▶ SHORT PROBLEM: In the items from the line containing "Given: Open the Spektrum tab" through the line containing "should pyautogui.click(x=129, y=29).", switch "Spektrum tab" to "Spektrum panel" and reproduce those lines with nothing else changed, leaving out the pictures.
-- BEGIN EXTRACTED INFORMATION --
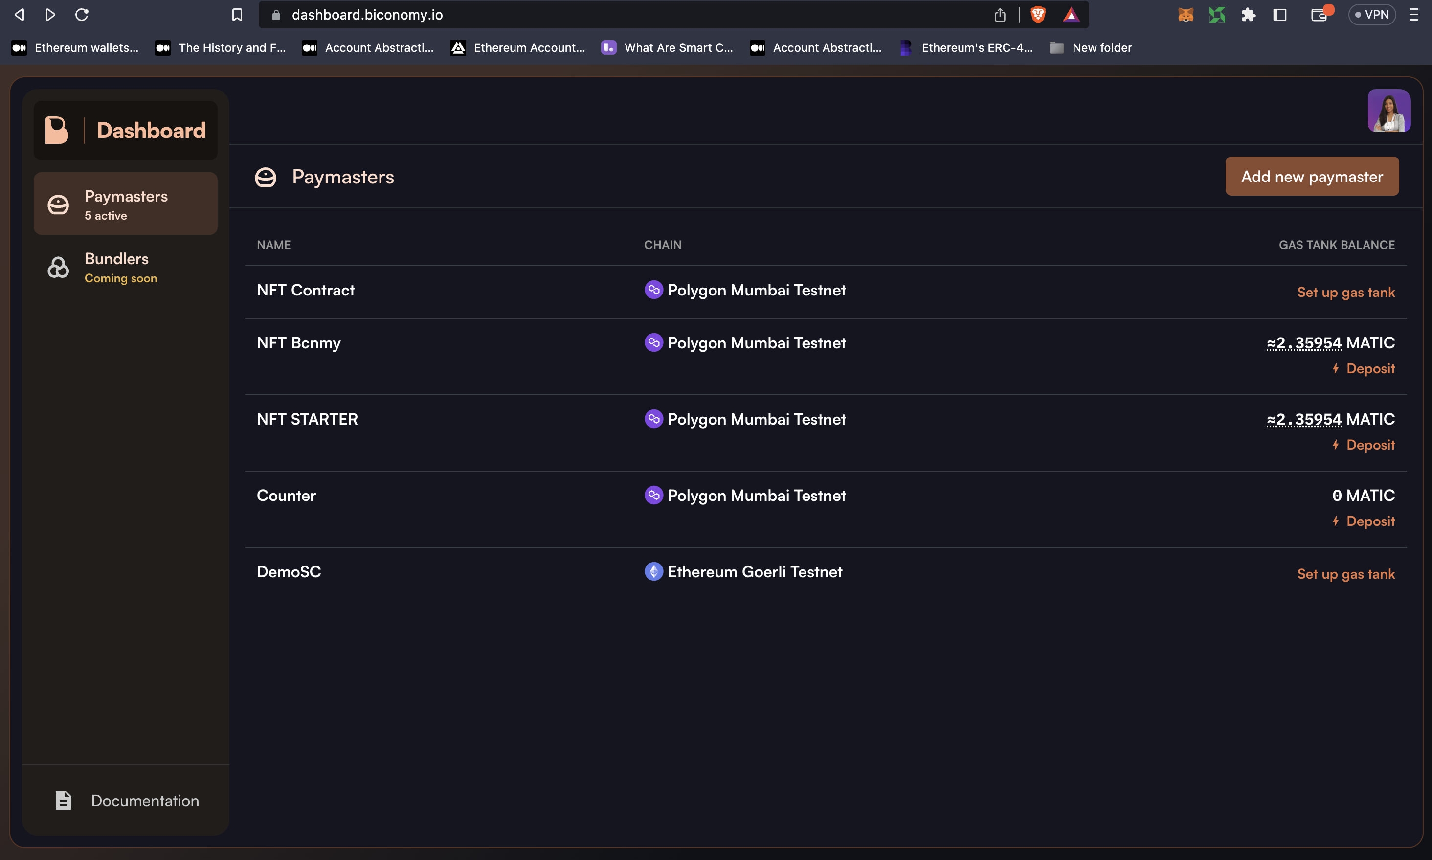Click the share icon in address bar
-- END EXTRACTED INFORMATION --
-- BEGIN EXTRACTED INFORMATION --
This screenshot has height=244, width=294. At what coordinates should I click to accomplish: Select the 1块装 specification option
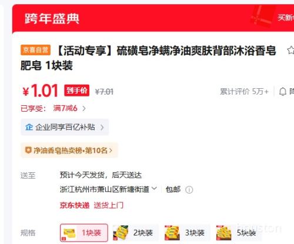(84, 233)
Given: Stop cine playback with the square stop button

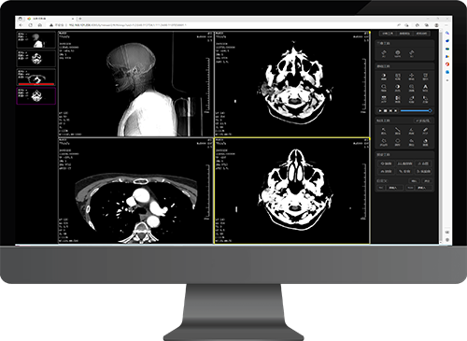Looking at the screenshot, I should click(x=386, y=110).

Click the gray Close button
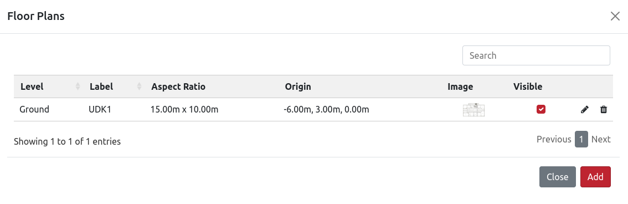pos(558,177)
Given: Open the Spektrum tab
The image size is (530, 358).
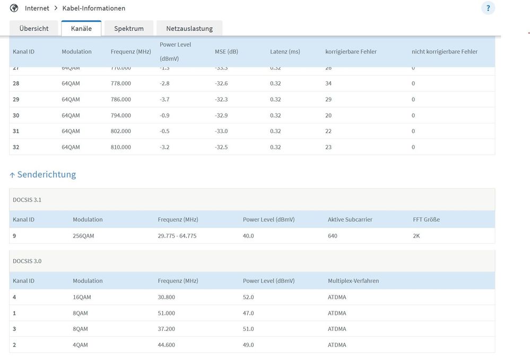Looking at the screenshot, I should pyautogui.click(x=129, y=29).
-- END EXTRACTED INFORMATION --
-- BEGIN EXTRACTED INFORMATION --
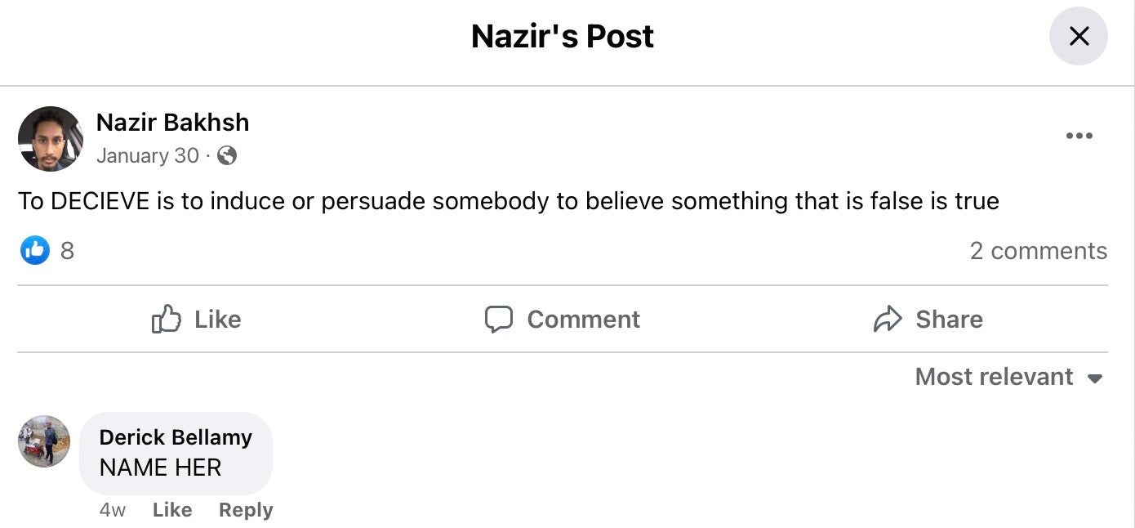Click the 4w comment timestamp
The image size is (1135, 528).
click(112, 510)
-- END EXTRACTED INFORMATION --
▶ ANSWER BELOW:
Given: Open the Spektrum panel
The image size is (530, 358).
Looking at the screenshot, I should pyautogui.click(x=129, y=29).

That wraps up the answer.